DATASET EXTRACT START

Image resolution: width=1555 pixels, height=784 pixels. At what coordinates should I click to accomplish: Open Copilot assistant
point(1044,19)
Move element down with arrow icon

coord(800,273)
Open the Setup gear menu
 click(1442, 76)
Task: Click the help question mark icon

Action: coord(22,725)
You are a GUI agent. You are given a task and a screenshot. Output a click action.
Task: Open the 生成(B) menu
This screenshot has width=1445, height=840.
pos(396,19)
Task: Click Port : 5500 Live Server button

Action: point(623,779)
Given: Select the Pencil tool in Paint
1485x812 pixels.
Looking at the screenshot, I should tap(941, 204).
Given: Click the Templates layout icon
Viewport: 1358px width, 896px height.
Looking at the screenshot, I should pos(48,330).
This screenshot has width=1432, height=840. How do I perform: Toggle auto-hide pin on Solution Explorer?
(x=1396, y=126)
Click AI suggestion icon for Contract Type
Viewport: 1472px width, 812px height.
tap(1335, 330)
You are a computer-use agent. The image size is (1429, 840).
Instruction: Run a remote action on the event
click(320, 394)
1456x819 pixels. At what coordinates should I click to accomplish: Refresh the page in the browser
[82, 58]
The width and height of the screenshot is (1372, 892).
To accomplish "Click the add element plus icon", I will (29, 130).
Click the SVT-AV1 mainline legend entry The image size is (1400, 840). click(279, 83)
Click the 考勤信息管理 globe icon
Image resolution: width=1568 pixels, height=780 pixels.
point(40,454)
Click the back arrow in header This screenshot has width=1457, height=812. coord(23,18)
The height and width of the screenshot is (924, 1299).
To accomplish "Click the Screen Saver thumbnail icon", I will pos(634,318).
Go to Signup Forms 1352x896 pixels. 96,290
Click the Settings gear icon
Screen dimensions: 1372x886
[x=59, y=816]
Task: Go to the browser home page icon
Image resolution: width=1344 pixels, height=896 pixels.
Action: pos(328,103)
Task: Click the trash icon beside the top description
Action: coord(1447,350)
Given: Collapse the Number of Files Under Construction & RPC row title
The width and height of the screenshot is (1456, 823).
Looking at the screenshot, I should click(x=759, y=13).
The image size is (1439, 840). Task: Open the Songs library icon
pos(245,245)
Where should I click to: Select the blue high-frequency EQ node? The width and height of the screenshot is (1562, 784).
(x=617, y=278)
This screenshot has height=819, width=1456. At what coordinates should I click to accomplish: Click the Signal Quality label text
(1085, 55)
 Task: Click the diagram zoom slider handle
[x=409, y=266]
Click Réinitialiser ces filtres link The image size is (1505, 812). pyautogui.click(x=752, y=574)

DATASET EXTRACT END

◆ **BRIEF**: Retype each line of the material above exactly.

◆ **EXERCISE SOLUTION**:
Image resolution: width=1555 pixels, height=784 pixels. At what coordinates should I click to accomplish: Open Copilot assistant
point(1044,19)
Move element down with arrow icon

coord(800,273)
Open the Setup gear menu
 click(1442, 76)
Task: Click the help question mark icon

Action: coord(22,725)
You are a GUI agent. You are given a task and a screenshot. Output a click action.
Task: Open the 生成(B) menu
This screenshot has width=1445, height=840.
pos(396,19)
Task: Click Port : 5500 Live Server button

Action: point(623,779)
Given: Select the Pencil tool in Paint
1485x812 pixels.
Looking at the screenshot, I should tap(941, 204).
Given: Click the Templates layout icon
Viewport: 1358px width, 896px height.
Looking at the screenshot, I should pos(48,330).
This screenshot has width=1432, height=840. How do I perform: Toggle auto-hide pin on Solution Explorer?
(x=1396, y=126)
Click AI suggestion icon for Contract Type
Viewport: 1472px width, 812px height.
tap(1335, 330)
You are a computer-use agent. The image size is (1429, 840).
Instruction: Run a remote action on the event
click(320, 394)
1456x819 pixels. At what coordinates should I click to accomplish: Refresh the page in the browser
[82, 58]
The width and height of the screenshot is (1372, 892).
To accomplish "Click the add element plus icon", I will (29, 130).
Click the SVT-AV1 mainline legend entry The image size is (1400, 840). click(279, 83)
Click the 考勤信息管理 globe icon
Image resolution: width=1568 pixels, height=780 pixels.
point(40,454)
Click the back arrow in header This screenshot has width=1457, height=812. coord(23,18)
The height and width of the screenshot is (924, 1299).
To accomplish "Click the Screen Saver thumbnail icon", I will pos(634,318).
Go to Signup Forms 1352x896 pixels. 96,290
Click the Settings gear icon
Screen dimensions: 1372x886
[x=59, y=816]
Task: Go to the browser home page icon
Image resolution: width=1344 pixels, height=896 pixels.
Action: pos(328,103)
Task: Click the trash icon beside the top description
Action: coord(1447,350)
Given: Collapse the Number of Files Under Construction & RPC row title
The width and height of the screenshot is (1456, 823).
Looking at the screenshot, I should click(x=759, y=13).
The image size is (1439, 840). Task: Open the Songs library icon
pos(245,245)
Where should I click to: Select the blue high-frequency EQ node? The width and height of the screenshot is (1562, 784).
(x=617, y=278)
This screenshot has height=819, width=1456. At what coordinates should I click to accomplish: Click the Signal Quality label text
(1085, 55)
 Task: Click the diagram zoom slider handle
[x=409, y=266]
Click Réinitialiser ces filtres link The image size is (1505, 812). pyautogui.click(x=752, y=574)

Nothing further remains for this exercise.